WORK TO COMPLETE
Rewrite the items from the line with "Image resolution: width=1109" to the line with "Looking at the", swapping "pixels" for "px" and leaving everything else untouched.

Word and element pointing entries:
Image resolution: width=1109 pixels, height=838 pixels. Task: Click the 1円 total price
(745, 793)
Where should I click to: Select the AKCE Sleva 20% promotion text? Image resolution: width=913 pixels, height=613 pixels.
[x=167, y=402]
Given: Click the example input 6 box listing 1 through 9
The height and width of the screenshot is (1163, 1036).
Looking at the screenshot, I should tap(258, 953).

==

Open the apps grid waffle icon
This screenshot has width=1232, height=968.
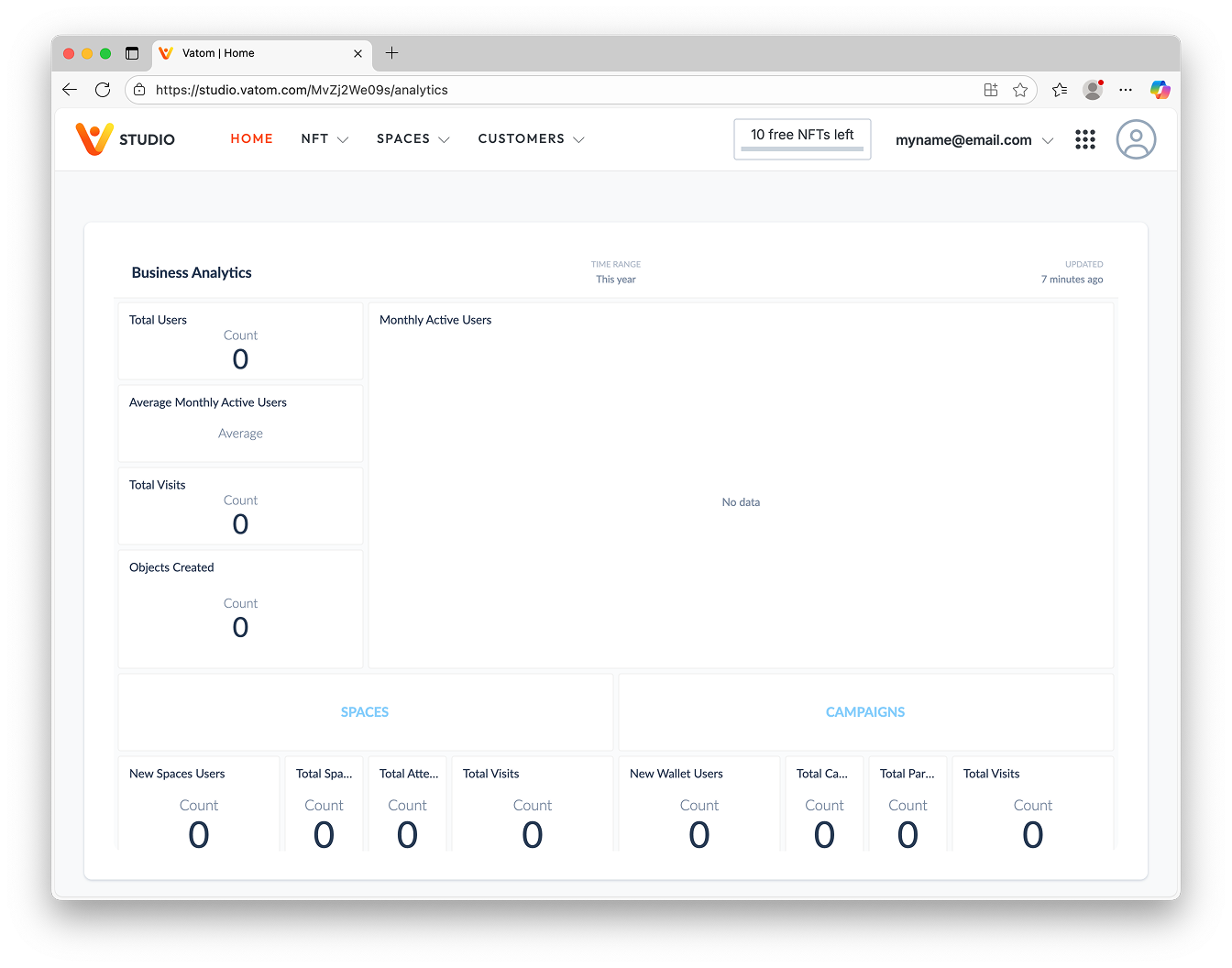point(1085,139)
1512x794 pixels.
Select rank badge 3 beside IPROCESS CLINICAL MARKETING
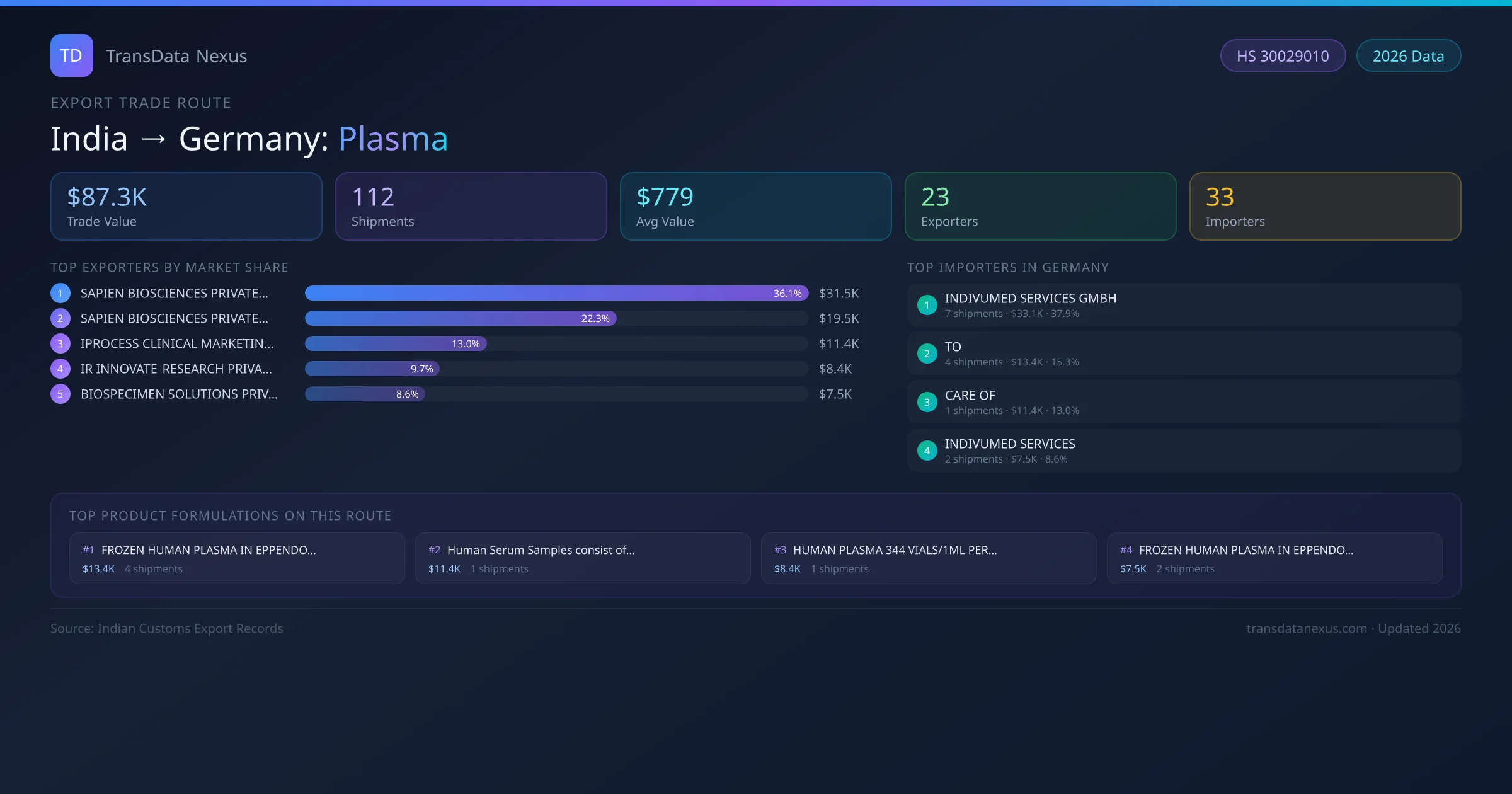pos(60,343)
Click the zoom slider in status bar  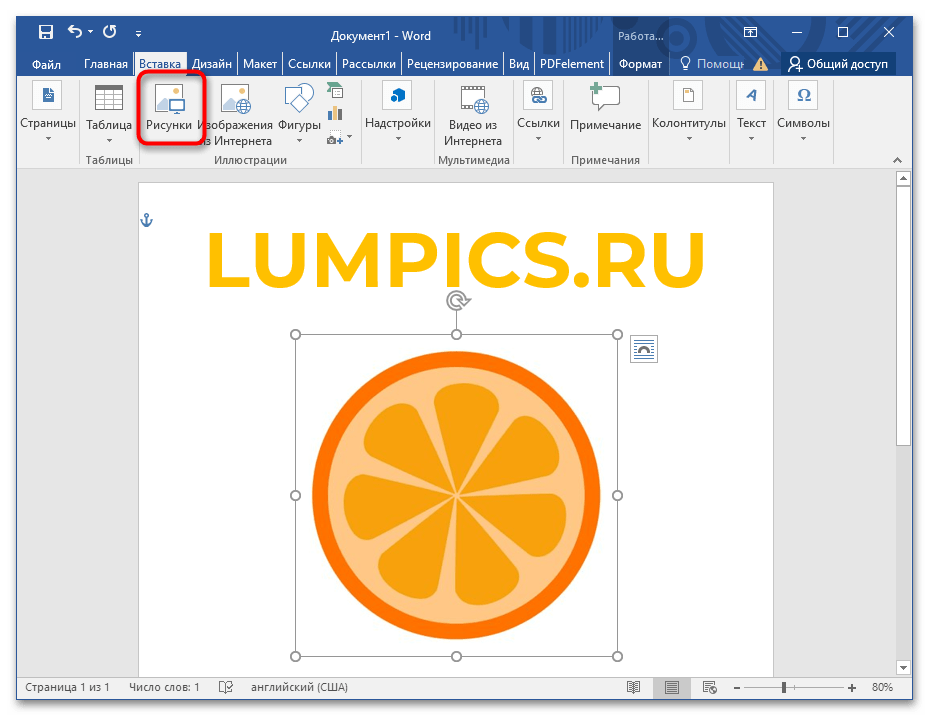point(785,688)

RESPONSE TO THIS TASK
Image resolution: width=1109 px, height=838 px. Task: Click the 1円 total price
(745, 793)
Where should I click to: Select the AKCE Sleva 20% promotion text? Image resolution: width=913 px, height=613 px.
[x=167, y=402]
Given: Click the example input 6 box listing 1 through 9
The height and width of the screenshot is (1163, 1036).
Looking at the screenshot, I should tap(258, 953).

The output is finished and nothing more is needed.